Every entry must be copied word for word.
──────── Data for the task ────────
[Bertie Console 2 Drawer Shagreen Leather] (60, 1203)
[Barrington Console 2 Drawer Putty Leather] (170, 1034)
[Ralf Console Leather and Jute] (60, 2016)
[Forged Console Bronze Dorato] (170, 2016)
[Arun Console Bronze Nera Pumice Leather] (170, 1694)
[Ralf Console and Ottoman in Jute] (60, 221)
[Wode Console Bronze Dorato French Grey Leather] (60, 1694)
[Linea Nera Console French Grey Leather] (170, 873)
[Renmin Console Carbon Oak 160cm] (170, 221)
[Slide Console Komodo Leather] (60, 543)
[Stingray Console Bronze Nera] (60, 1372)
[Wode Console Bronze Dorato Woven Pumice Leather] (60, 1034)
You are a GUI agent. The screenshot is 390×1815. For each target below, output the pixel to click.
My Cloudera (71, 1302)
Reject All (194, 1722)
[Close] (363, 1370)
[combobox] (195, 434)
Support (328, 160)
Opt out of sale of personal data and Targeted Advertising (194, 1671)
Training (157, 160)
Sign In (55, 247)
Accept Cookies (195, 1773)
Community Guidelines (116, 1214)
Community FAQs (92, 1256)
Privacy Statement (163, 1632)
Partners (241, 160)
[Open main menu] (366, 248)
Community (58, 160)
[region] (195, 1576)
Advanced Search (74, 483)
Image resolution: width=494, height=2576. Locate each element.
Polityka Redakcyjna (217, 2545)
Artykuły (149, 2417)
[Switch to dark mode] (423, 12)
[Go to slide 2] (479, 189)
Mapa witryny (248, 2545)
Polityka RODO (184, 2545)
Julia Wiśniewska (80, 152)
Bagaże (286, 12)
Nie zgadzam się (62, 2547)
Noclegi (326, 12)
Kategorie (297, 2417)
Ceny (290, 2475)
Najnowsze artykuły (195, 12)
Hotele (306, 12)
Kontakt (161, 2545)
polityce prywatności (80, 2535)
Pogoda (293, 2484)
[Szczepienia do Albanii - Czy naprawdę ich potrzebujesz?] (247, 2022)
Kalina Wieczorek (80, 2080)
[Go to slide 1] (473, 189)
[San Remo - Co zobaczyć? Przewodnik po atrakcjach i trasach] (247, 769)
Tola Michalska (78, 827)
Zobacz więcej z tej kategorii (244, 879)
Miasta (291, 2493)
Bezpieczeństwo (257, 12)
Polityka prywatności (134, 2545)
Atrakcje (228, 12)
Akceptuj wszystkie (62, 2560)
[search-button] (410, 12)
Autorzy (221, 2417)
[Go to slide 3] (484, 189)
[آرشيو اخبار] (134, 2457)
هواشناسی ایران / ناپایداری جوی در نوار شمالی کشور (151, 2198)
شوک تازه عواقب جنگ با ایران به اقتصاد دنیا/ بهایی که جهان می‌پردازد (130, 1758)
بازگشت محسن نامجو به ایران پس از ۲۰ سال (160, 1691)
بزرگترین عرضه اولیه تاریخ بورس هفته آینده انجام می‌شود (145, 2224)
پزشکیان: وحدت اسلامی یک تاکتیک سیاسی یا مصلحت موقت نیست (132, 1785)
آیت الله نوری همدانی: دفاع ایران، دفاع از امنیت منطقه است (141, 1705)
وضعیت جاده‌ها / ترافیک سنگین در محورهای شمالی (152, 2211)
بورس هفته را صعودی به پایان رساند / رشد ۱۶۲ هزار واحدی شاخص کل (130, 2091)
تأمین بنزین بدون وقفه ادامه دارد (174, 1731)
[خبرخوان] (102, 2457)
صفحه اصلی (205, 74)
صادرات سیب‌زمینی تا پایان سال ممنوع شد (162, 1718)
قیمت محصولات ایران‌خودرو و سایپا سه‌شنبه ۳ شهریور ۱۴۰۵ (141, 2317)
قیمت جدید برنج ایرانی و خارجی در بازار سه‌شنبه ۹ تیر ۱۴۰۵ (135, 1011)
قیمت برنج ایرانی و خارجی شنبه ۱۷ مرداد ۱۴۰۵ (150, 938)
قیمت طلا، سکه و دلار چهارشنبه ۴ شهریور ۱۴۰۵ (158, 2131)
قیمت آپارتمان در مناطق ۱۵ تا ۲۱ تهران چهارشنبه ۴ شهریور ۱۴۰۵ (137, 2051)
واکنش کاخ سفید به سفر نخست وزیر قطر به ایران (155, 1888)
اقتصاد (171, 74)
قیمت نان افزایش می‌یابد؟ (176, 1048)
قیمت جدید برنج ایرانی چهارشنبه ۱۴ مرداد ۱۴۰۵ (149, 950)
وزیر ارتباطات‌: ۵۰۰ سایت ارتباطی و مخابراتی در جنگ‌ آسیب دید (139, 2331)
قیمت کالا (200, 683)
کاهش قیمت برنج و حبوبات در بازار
────────
Solution to the exercise -
[Bertie Console 2 Drawer Shagreen Leather] (60, 1203)
[Barrington Console 2 Drawer Putty Leather] (170, 1034)
[Ralf Console Leather and Jute] (60, 2016)
[Forged Console Bronze Dorato] (170, 2016)
[Arun Console Bronze Nera Pumice Leather] (170, 1694)
[Ralf Console and Ottoman in Jute] (60, 221)
[Wode Console Bronze Dorato French Grey Leather] (60, 1694)
[Linea Nera Console French Grey Leather] (170, 873)
[Renmin Console Carbon Oak 160cm] (170, 221)
[Slide Console Komodo Leather] (60, 543)
[Stingray Console Bronze Nera] (60, 1372)
[Wode Console Bronze Dorato Woven Pumice Leather] (60, 1034)
You are a GUI agent. The screenshot is 390×1815. For each target below, output the pixel to click.
My Cloudera (71, 1302)
Reject All (194, 1722)
[Close] (363, 1370)
[combobox] (195, 434)
Support (328, 160)
Opt out of sale of personal data and Targeted Advertising (194, 1671)
Training (157, 160)
Sign In (55, 247)
Accept Cookies (195, 1773)
Community Guidelines (116, 1214)
Community FAQs (92, 1256)
Privacy Statement (163, 1632)
Partners (241, 160)
[Open main menu] (366, 248)
Community (58, 160)
[region] (195, 1576)
Advanced Search (74, 483)
Image resolution: width=494, height=2576. Locate each element.
Polityka Redakcyjna (217, 2545)
Artykuły (149, 2417)
[Switch to dark mode] (423, 12)
[Go to slide 2] (479, 189)
Mapa witryny (248, 2545)
Polityka RODO (184, 2545)
Julia Wiśniewska (80, 152)
Bagaże (286, 12)
Nie zgadzam się (62, 2547)
Noclegi (326, 12)
Kategorie (297, 2417)
Ceny (290, 2475)
Najnowsze artykuły (195, 12)
Hotele (306, 12)
Kontakt (161, 2545)
polityce prywatności (80, 2535)
Pogoda (293, 2484)
[Szczepienia do Albanii - Czy naprawdę ich potrzebujesz?] (247, 2022)
Kalina Wieczorek (80, 2080)
[Go to slide 1] (473, 189)
[San Remo - Co zobaczyć? Przewodnik po atrakcjach i trasach] (247, 769)
Tola Michalska (78, 827)
Zobacz więcej z tej kategorii (244, 879)
Miasta (291, 2493)
Bezpieczeństwo (257, 12)
Polityka prywatności (134, 2545)
Atrakcje (228, 12)
Akceptuj wszystkie (62, 2560)
[search-button] (410, 12)
Autorzy (221, 2417)
[Go to slide 3] (484, 189)
[آرشيو اخبار] (134, 2457)
هواشناسی ایران / ناپایداری جوی در نوار شمالی کشور (151, 2198)
شوک تازه عواقب جنگ با ایران به اقتصاد دنیا/ بهایی که جهان می‌پردازد (130, 1758)
بازگشت محسن نامجو به ایران پس از ۲۰ سال (160, 1691)
بزرگترین عرضه اولیه تاریخ بورس هفته آینده انجام می‌شود (145, 2224)
پزشکیان: وحدت اسلامی یک تاکتیک سیاسی یا مصلحت موقت نیست (132, 1785)
آیت الله نوری همدانی: دفاع ایران، دفاع از امنیت منطقه است (141, 1705)
وضعیت جاده‌ها / ترافیک سنگین در محورهای شمالی (152, 2211)
بورس هفته را صعودی به پایان رساند / رشد ۱۶۲ هزار واحدی شاخص کل (130, 2091)
تأمین بنزین بدون وقفه ادامه دارد (174, 1731)
[خبرخوان] (102, 2457)
صفحه اصلی (205, 74)
صادرات سیب‌زمینی تا پایان سال ممنوع شد (162, 1718)
قیمت محصولات ایران‌خودرو و سایپا سه‌شنبه ۳ شهریور ۱۴۰۵ (141, 2317)
قیمت جدید برنج ایرانی و خارجی در بازار سه‌شنبه ۹ تیر ۱۴۰۵ (135, 1011)
قیمت برنج ایرانی و خارجی شنبه ۱۷ مرداد ۱۴۰۵ (150, 938)
قیمت طلا، سکه و دلار چهارشنبه ۴ شهریور ۱۴۰۵ (158, 2131)
قیمت آپارتمان در مناطق ۱۵ تا ۲۱ تهران چهارشنبه ۴ شهریور ۱۴۰۵ (137, 2051)
واکنش کاخ سفید به سفر نخست وزیر قطر به ایران (155, 1888)
اقتصاد (171, 74)
قیمت نان افزایش می‌یابد؟ (176, 1048)
قیمت جدید برنج ایرانی چهارشنبه ۱۴ مرداد ۱۴۰۵ (149, 950)
وزیر ارتباطات‌: ۵۰۰ سایت ارتباطی و مخابراتی در جنگ‌ آسیب دید (139, 2331)
قیمت کالا (200, 683)
کاهش قیمت برنج و حبوبات در بازار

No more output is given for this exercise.